* **Data**
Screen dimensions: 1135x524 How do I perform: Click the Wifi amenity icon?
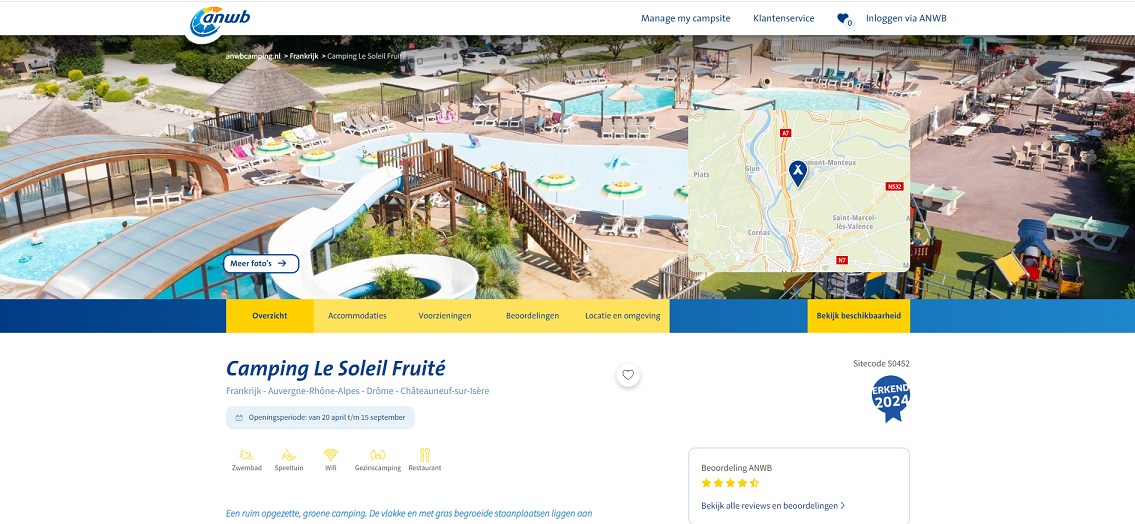coord(331,455)
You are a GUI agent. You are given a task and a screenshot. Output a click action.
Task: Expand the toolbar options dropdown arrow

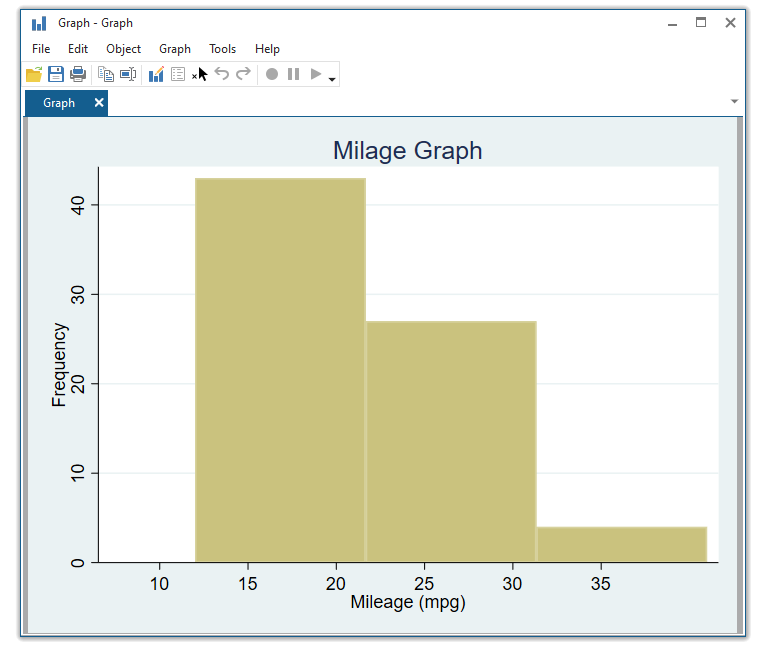(332, 78)
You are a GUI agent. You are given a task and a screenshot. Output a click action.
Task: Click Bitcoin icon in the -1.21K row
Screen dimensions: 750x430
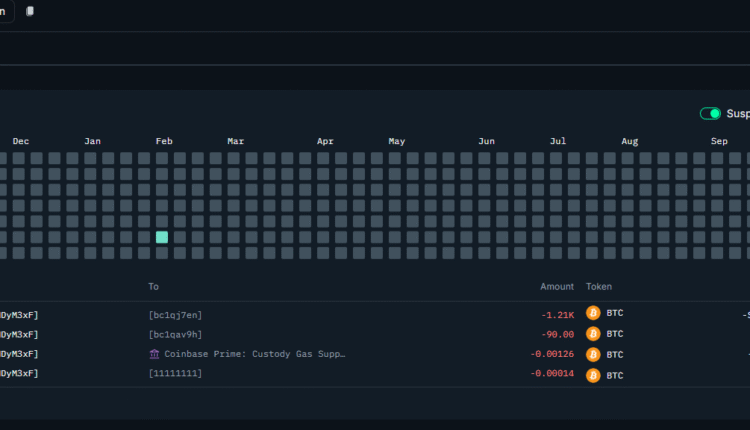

* **Task to complete**
Skip all pictures. Write out only the lines from the one containing "Task: Click Bitcoin icon in the -1.21K row" to the end of the listing above, inclusive, exactly as given.

* **Finished task**
Task: Click Bitcoin icon in the -1.21K row
Screen dimensions: 750x430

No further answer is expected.